Find documents and pages with similar text content using Elasticsearch's More Like This algorithm.

Read more in the Elasticsearch documentation

Indexing with term vectors

According to Elasticsearch documentation, indexing the content field with term vectors enabled (which is the default setting) helps to get better results.
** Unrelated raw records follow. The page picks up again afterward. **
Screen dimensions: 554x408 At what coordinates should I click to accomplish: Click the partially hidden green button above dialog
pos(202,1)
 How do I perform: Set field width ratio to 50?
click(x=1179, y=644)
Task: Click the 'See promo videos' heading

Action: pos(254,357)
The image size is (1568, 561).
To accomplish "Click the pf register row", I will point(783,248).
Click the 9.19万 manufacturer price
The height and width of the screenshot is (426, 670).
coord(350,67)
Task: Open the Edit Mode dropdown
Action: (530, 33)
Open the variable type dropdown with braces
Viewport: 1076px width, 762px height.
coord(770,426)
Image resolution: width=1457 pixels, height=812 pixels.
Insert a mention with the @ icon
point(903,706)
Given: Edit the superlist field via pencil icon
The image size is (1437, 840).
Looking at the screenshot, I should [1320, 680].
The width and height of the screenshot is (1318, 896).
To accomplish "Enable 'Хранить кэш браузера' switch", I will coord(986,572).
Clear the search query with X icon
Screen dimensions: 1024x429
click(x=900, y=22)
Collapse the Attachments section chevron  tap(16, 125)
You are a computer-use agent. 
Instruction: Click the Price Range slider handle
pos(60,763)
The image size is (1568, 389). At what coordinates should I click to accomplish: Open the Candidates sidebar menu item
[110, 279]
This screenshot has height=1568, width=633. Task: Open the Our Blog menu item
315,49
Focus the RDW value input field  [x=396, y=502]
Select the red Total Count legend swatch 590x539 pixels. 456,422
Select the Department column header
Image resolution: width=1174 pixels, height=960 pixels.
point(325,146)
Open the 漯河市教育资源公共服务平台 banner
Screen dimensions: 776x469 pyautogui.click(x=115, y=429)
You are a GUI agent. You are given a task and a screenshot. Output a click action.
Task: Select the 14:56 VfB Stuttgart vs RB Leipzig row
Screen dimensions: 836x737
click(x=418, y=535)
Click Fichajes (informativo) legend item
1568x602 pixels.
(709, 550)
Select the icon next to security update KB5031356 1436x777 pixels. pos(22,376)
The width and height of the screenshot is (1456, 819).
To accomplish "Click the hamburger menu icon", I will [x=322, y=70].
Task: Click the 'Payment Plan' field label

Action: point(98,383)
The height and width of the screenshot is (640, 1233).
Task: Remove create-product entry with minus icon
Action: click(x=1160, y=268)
But if index storage size is a serious concern and term vectors are disabled (OPENALEPH_SEARCH_CONTENT_TERM_VECTORS=0) "more like this" still works.

How it works

More Like This analyzes text fields to find documents with similar content:

  1. Extracts important terms from source document
  2. Generates query using selected terms
  3. Ranks results by similarity
  4. Returns similar documents and pages

Target schemas

Searches only document entities.

Other entity types (Person, Company, etc.) are excluded.

Fields analyzed

  • content - Primary text content
  • text - Secondary text content
  • name - Entity names (to spot similar file names)

Parameters

mlt_min_doc_freq

Minimum document frequency corpus-wide.

  • Type: int
  • Default: 0
--args "mlt_min_doc_freq=2"

mlt_min_term_freq

Minimum term frequency within source document.

  • Type: int
  • Default: 1
--args "mlt_min_term_freq=2"

mlt_max_query_terms

Maximum terms to use in query.

  • Type: int
  • Default: 25
--args "mlt_max_query_terms=50"

mlt_minimum_should_match

Percentage of query terms that must match.

  • Type: str
  • Default: 10%
--args "mlt_minimum_should_match=25%"

Parameter effects

min_term_freq

Higher values focus on more important terms:

  • Higher = considers only frequently mentioned terms
  • Lower = includes more terms from source

min_doc_freq

Controls term commonality:

  • Higher = focuses on common terms
  • Lower = includes rare/specific terms

minimum_should_match

Controls similarity strictness:

  • Higher percentages = stricter similarity
  • Lower percentages = broader similarity

max_query_terms

Affects query comprehensiveness:

  • Higher = more comprehensive matching
  • Lower = focus on most important terms

Query structure

{
  "more_like_this": {
    "fields": ["content", "text", "name"],
    "like": [{"_id": "doc-123"}],
    "min_term_freq": 1,
    "max_query_terms": 25,
    "min_doc_freq": 0,
    "minimum_should_match": "10%"
  }
}

Source entity is automatically excluded from results.